**Set exercise:**
Rewrite the rows below, changing every "icon" to "button" and leaving everything else as it is. Omit the pictures from your answer.

**Rows on locating items on screens:**
########################################

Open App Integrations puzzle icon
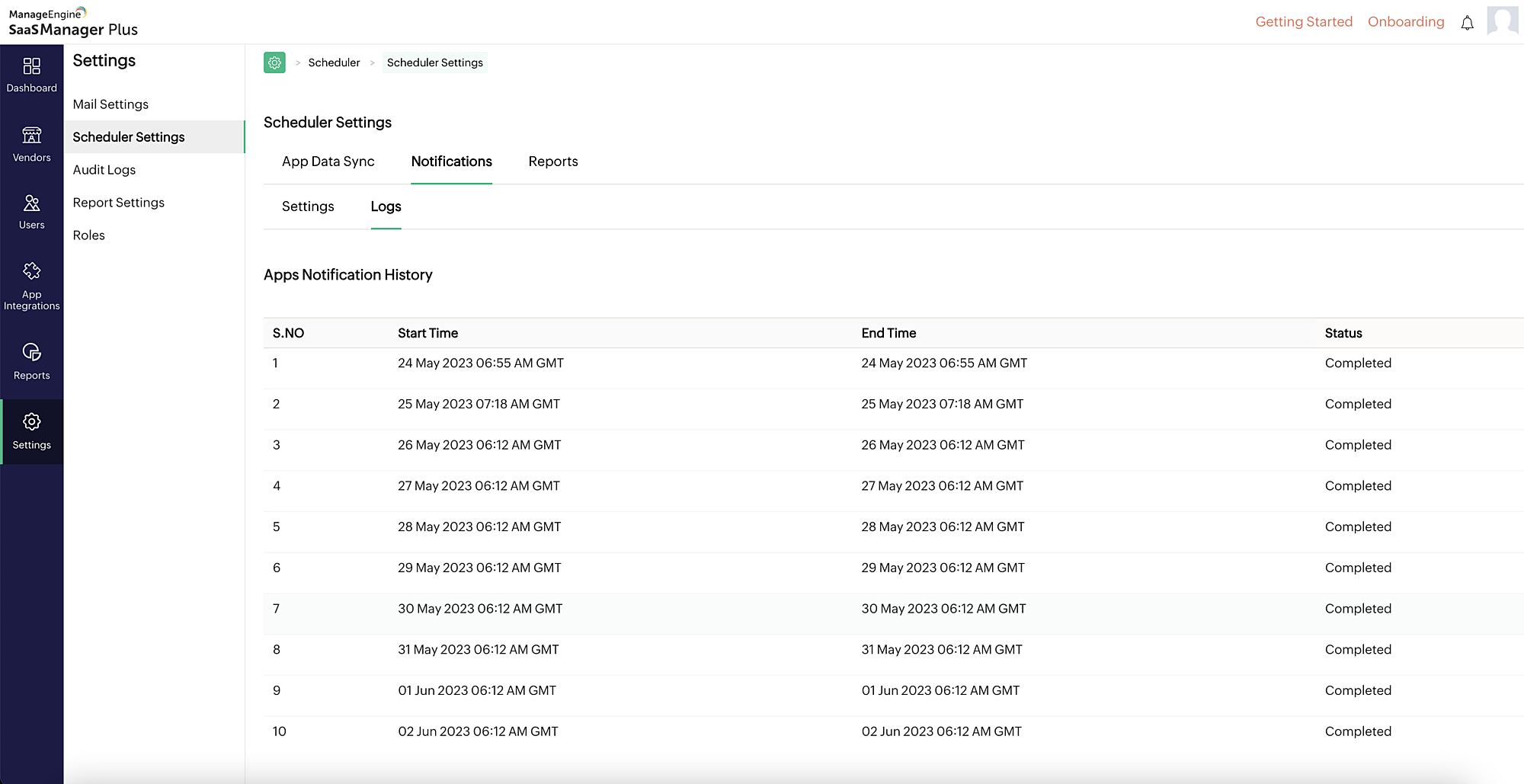31,271
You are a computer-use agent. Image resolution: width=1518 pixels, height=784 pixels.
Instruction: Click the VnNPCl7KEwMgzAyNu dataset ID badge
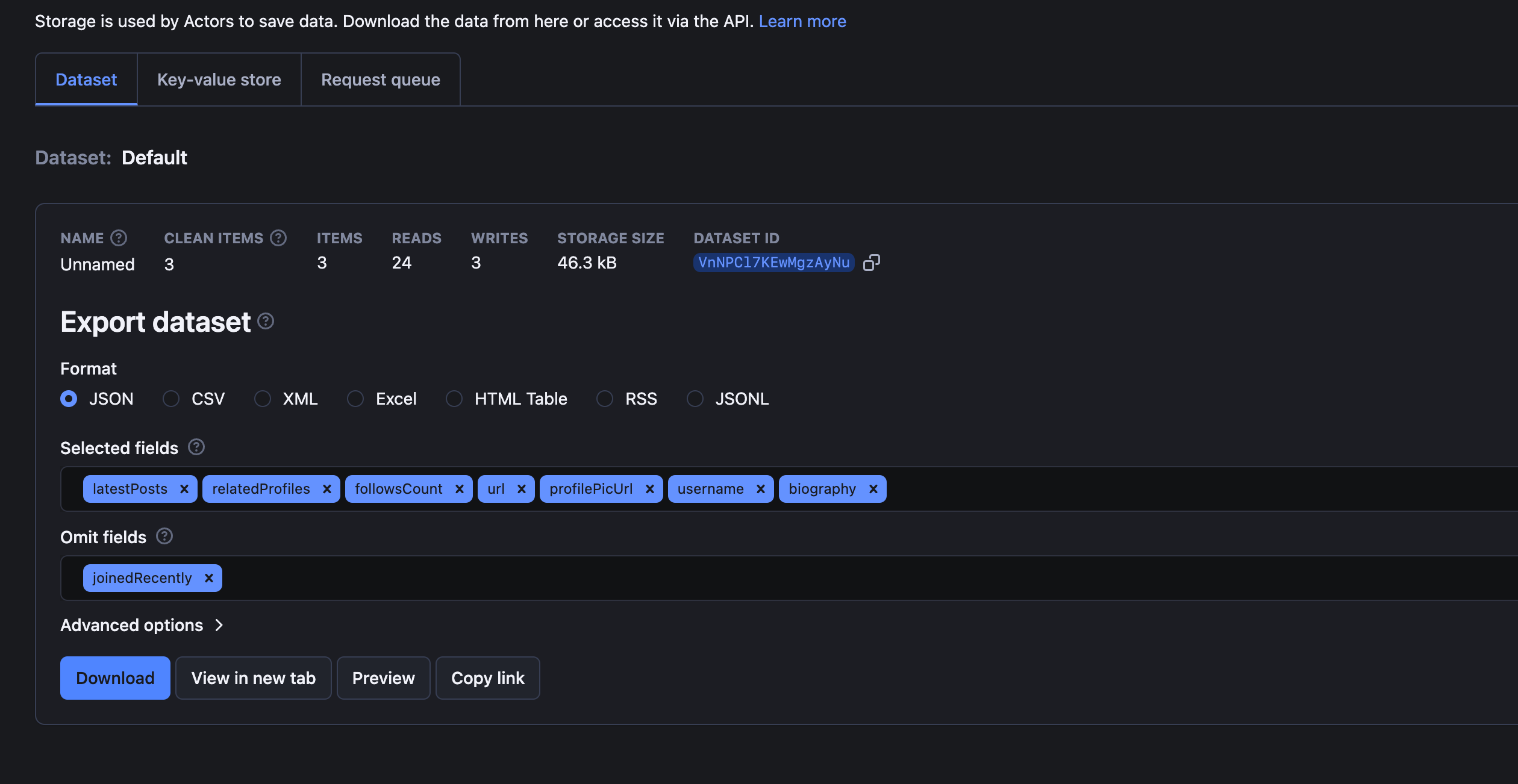[773, 262]
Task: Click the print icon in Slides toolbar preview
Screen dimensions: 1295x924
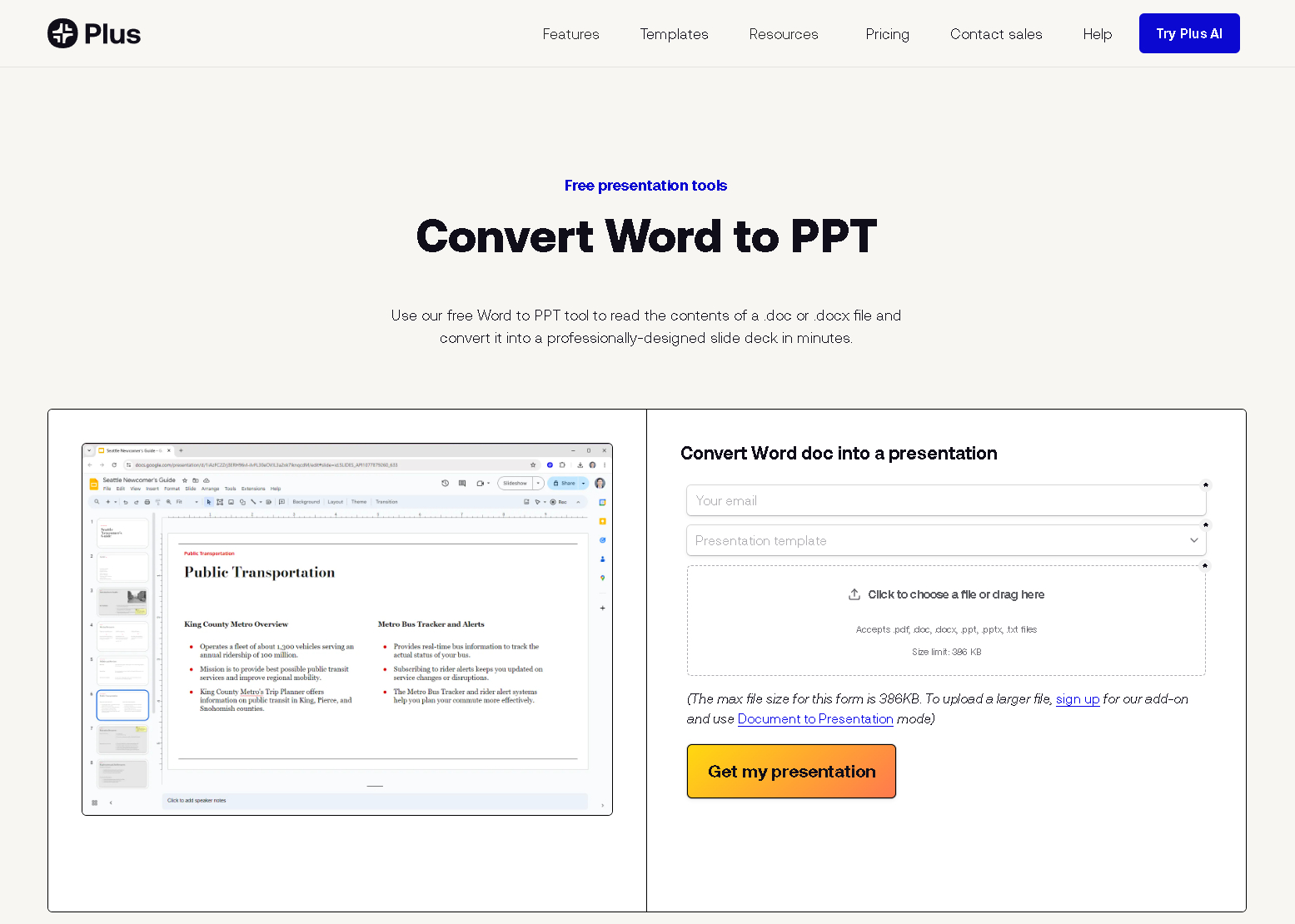Action: click(147, 502)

########################################

**The reply:**
Open App Integrations puzzle button
31,271
You are a computer-use agent. Image resolution: width=1518 pixels, height=784 pixels.
Instruction: Click the VnNPCl7KEwMgzAyNu dataset ID badge
[773, 262]
Task: Click the print button in Slides toolbar preview
Screen dimensions: 1295x924
Action: click(147, 502)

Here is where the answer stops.